Un peu plus dans les terres, il y a la Sicile baroque. C'est à dire les cités qui ont connu leurs années fastes il y a quelques siècles. Elles sont plusieurs et normalement, une ligne de chemin de fer spécifique "Barocco line" permet d'en visiter quelques unes. Las ! L'employé assis au fond de sa guérite à la gare de Syracuse n'a pas cru bon nous rappeler que cette ligne ne fonctionne que le dimanche et a préféré nous renvoyer chercher les indications "on line !". On a donc raté le dimanche. Heureusement, Trenitalia nous a sauvé une première fois car il assure la liaison les autres jours. Dans des trains normaux. Enfin, on l'a cru, à l'aller. Mais au retour, après quelques heures passées à arpenter la ville de Noto, et notamment ses rues étagées, palais de pierres ocres et églises innombrables qui offrent toutes un escalier de 365 marches pour admirer la vue d'en haut (offrent est un peu exagéré, c'est au moins 3 euros pour ce privilège), nous sommes redescendus à la gare en plein après-midi, déserte et chaude.
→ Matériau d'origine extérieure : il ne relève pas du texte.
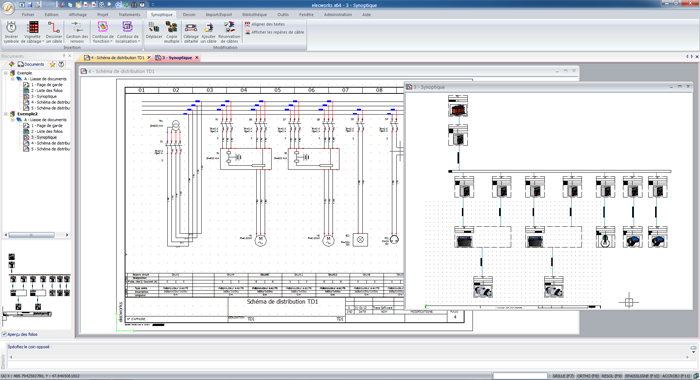Click Aligner des textes button
Viewport: 700px width, 380px height.
point(265,24)
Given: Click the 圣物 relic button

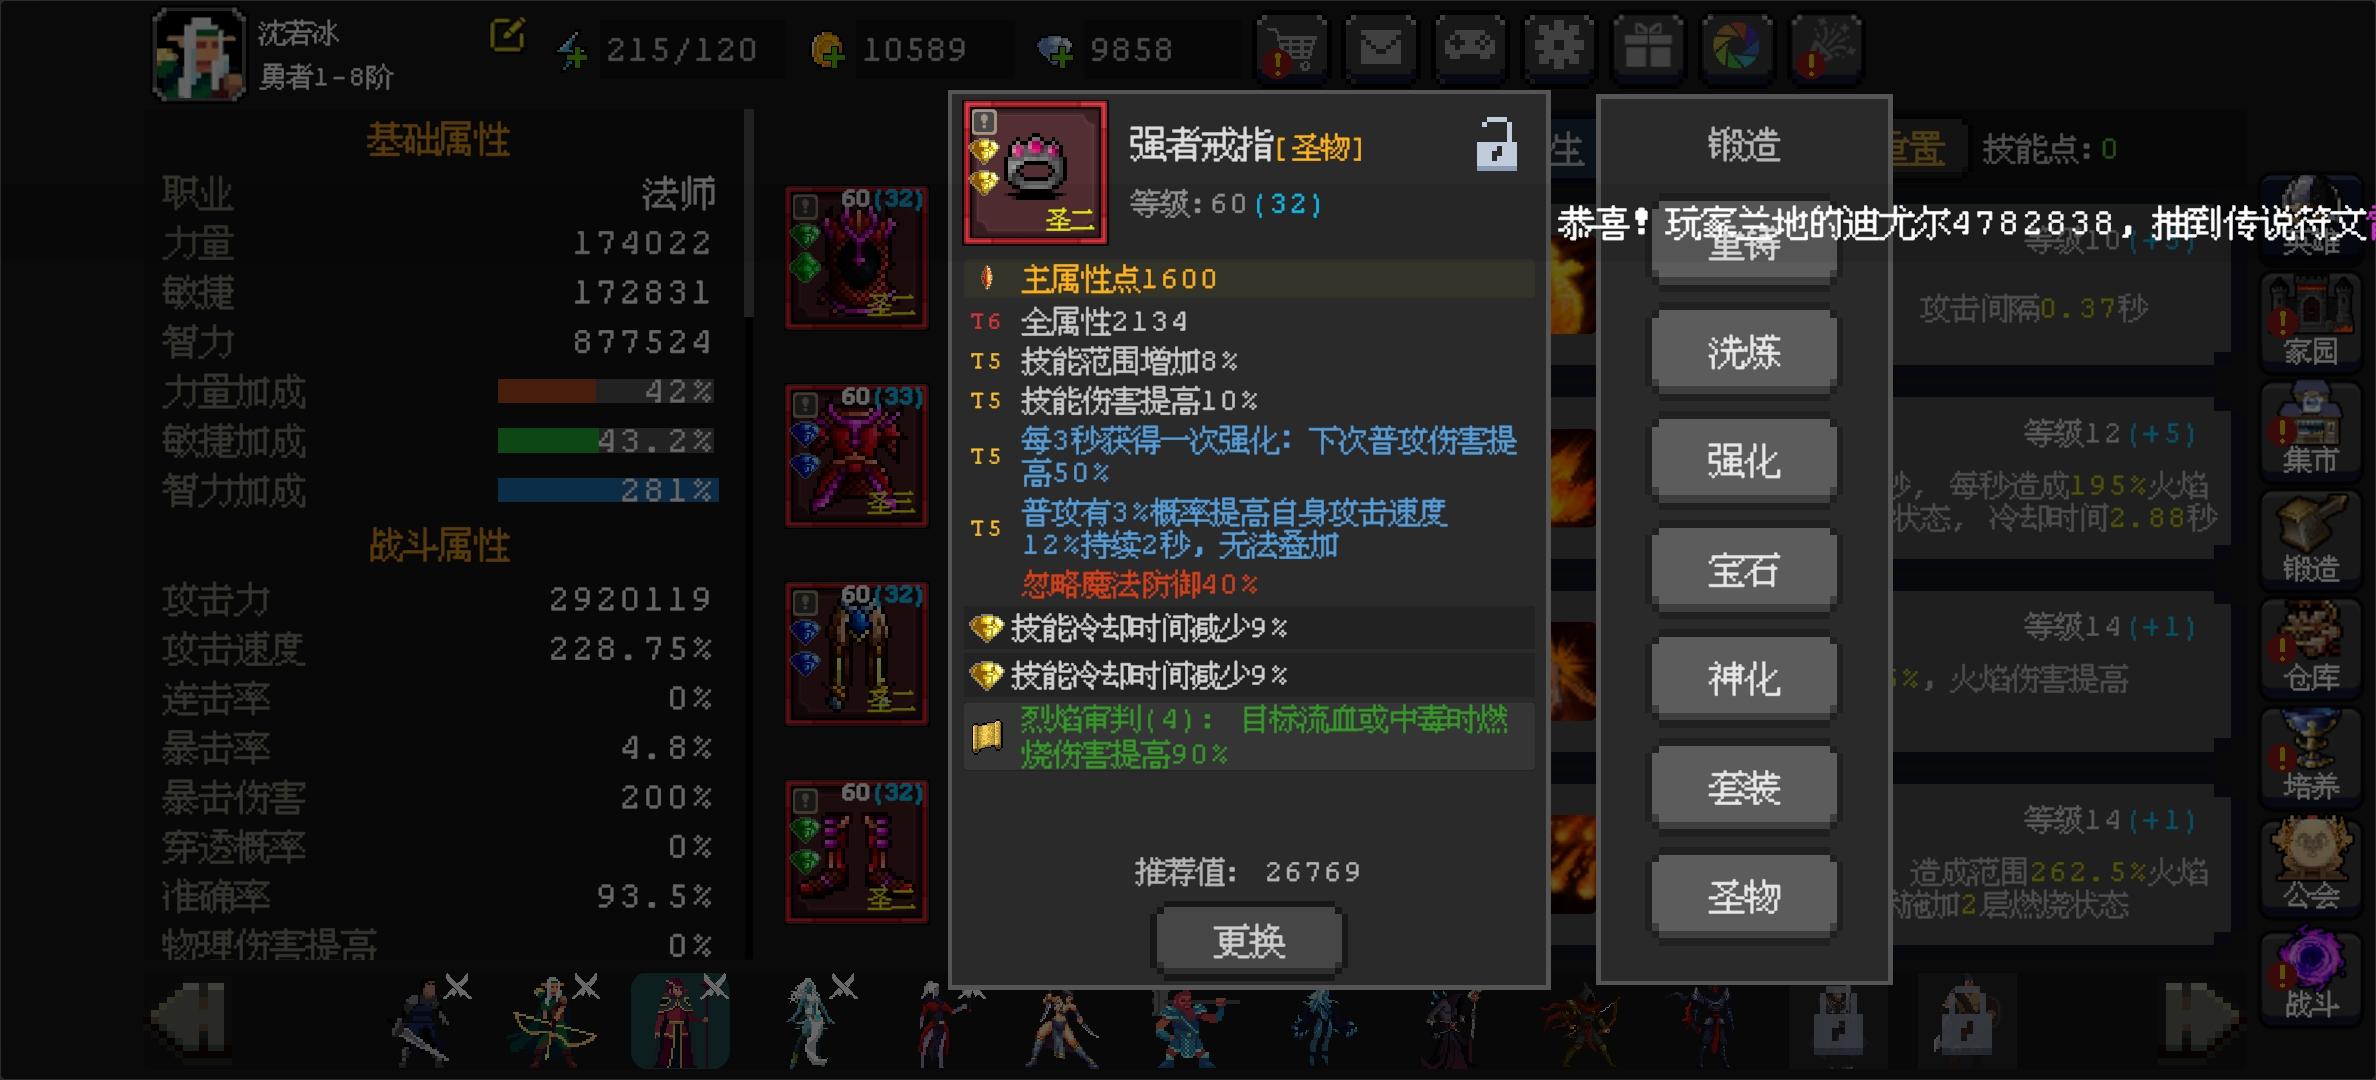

Personne dans les bureaux. pas de chef de gare ni d'employé. Quelques touristes égarés qui se regardent sans savoir quoi penser. Quand même, les annonces fonctionnent, tout le monde est rassuré ! Mais c'est pour nous indiquer que le train de retour vers Syracuse aura quelques minutes de retard. Bon, on prend notre mal en patience en buvant notre eau devenue tiède. Et d'un coup d'un seul, que voit-on arriver, toute pimpante au milieu de la campagne qui nous entoure ? Un train de type "Micheline" déboulant de je ne sais où et qui se dépêche, qui se dépêche pour rattraper le temps perdu. C'était notre train, même si je n'y ai vraiment cru qu'en le voyant s'arrêter devant nous. Un train improbable, tout taggué, avec 2 wagons seulement, où chacun s'est entassé tant bien que mal. Mais qui nous a transporté vaillamment à destination, sans qu'on ne voie miette du paysage campagnard traversé. On aurait dû payer moitié prix ! Mais comment vous dire ? En fait on n'a rien payé du tout vu qu'on avait pris qu'un aller et que personne n'a pu ou voulu nous vendre un billet de retour. Même le contrôleur du train n'en avait cure. Donc voyage gratis et baroque à souhait.

A Noto, après avoir monté les 365 marches fatidiques, on a cherché à se sustenter ailleurs que là où tous les touristes prenaient place. Au bout de quelque minutes, un vieux monsieur gentil nous indique avec force gestes qu'il y avait un restaurant à quelques mètres, qui était ouvert "a pranzo" (donc le midi). Effectivement, on l'a trouvé et on n'a pas été déçu. Un vrai de vrai resto sicilien avec des clients siciliens qui, plus habitués que nous, ont commandé un seul plat. Nous, on en a commandé deux, les antipasti et la pasta. Bon, quand on a vu les antipasti arriver, on a compris notre bêtise : vu les portions, jamais au grand jamais on n'allait arriver à tout manger ! Et ça a bien été le cas. Quel dommage, c'était délicieux, copieux. Le service était assuré par un androgyne venu d'ailleurs, jeune et avenant. mais fille ou garçon ? Impossible de savoir, vu qu'Andrea est binaire. Bon, en tous les cas, pour du baroque, c'était du baroque !





Au final, si on écoute bien la chanson, ça continue avec "l'île de Pâques et Kairouan... et les grands oiseaux qui s'amusent à glisser l'aile sous le vent...". J'aurais dû la réécouter avant.